The right-wing premier, one of the loudest critics of immigration he calls a threat to Europe's Christian heritage, drafted hundreds more police officers to the border on Sept.14, telling them to be humane but "uncompromising".
"You will meet with people who have been deceived. You will be met with temper and aggression," he told them.
In Serbia, buses took migrants from a makeshift camp in the northern town of Kanjiza to around a kilometre from the border. Discarded blankets and shoes littered the area.
In the south, on the border with Macedonia, aid workers said authorities had sped up migration procedures and a train was taking many directly to the Hungarian border, bypassing Belgrade, where a park previously inundated with migrants was rapidly emptying as they headed for the border.
Schengen countries are permitted to reimpose border checks on a temporary basis in emergencies, and have occasionally done so in the past on security grounds during major sports tournaments or international summits, but not on this scale.
Most refugees have been bound for Germany, which announced in August it would suspend EU asylum policy to accept Syrians who arrive elsewhere in the EU, luring more to trek across the bloc.
Austria had shuttled refugees directly on to Germany. But since Berlin announced border controls on Sept.13, migrants have walked across the border into Austria from Hungary at the fastest rate yet, without being able to travel onward. An Austrian police spokesman said in the early afternoon that 9,000 people had arrived since midnight, after 14,000 on Sept.13.

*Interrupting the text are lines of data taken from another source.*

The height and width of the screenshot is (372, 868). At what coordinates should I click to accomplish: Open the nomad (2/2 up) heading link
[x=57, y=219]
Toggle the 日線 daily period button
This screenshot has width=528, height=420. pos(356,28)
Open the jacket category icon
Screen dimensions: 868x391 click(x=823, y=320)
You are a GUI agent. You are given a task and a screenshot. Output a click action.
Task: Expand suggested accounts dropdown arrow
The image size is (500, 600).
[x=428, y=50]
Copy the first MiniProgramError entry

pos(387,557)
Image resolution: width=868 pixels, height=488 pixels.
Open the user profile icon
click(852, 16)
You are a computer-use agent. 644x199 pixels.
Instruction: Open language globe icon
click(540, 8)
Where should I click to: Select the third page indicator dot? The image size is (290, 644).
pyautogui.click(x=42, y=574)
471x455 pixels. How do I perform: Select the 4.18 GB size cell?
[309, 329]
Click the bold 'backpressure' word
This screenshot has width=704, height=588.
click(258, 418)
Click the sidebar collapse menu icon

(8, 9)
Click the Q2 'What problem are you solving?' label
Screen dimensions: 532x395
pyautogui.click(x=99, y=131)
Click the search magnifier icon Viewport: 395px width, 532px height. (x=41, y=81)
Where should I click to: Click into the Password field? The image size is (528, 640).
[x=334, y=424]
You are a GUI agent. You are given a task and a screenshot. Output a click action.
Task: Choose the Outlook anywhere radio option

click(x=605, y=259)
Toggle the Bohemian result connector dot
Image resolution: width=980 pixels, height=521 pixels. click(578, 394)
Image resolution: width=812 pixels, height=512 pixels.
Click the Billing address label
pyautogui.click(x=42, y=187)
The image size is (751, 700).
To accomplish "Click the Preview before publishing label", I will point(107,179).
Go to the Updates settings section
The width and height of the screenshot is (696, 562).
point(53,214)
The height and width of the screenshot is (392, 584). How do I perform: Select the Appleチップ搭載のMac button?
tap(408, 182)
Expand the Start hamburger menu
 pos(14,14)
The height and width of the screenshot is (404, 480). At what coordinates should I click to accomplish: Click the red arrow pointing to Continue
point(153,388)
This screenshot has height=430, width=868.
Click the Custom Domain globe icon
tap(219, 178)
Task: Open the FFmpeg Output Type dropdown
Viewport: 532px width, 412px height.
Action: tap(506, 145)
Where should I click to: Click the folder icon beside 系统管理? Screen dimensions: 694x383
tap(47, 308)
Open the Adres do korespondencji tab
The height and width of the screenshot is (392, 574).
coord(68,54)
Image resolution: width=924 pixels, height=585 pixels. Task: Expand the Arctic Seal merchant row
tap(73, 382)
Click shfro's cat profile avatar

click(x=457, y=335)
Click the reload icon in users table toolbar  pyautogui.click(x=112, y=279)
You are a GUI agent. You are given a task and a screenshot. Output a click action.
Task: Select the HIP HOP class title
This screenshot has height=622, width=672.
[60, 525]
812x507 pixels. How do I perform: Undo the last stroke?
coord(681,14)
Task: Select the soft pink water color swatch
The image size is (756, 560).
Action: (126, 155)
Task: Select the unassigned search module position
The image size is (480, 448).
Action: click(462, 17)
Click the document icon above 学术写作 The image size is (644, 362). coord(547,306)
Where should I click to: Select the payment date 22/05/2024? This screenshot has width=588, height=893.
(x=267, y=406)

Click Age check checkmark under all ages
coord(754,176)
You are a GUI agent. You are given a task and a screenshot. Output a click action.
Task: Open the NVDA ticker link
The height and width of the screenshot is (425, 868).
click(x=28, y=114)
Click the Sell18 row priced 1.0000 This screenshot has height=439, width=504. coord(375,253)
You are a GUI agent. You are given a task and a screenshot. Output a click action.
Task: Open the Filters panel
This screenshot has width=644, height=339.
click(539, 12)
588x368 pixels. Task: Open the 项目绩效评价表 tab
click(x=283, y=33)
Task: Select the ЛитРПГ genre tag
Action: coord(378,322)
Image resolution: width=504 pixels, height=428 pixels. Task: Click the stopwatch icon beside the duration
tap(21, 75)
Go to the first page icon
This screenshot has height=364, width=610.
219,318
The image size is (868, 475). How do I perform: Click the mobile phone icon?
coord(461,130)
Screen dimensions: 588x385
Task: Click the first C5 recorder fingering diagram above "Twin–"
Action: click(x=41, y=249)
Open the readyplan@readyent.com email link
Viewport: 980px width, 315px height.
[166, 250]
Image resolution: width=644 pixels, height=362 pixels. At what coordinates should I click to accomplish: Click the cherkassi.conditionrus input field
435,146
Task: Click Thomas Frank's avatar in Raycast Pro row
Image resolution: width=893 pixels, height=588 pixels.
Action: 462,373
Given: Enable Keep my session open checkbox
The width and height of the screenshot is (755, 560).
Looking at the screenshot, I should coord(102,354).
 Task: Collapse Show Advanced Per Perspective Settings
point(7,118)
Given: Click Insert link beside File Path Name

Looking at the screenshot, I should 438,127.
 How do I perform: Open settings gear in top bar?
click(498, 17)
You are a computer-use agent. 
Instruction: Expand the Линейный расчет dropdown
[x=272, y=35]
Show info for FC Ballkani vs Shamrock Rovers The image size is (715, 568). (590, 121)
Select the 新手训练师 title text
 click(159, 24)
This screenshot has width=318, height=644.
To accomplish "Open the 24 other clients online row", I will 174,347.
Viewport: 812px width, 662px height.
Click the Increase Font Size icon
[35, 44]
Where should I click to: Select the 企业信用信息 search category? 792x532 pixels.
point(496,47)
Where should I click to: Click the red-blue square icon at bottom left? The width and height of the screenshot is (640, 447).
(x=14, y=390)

The threat to reimpose border controls has spread beyond southern and eastern countries along the main migration paths. The Dutch justice ministry said it would impose "mobile controls" in border regions. The Netherlands received 3,000 asylum seekers last week, double the number from a week before.
German Chancellor Angela Merkel has taken a lead, announcing that Europe's biggest economy was willing to host hundreds of thousands of refugees and preparing for as many 800,000 asylum requests this year. Her vice chancellor said in a letter to party members seen by Reuters that figure could reach 1 million.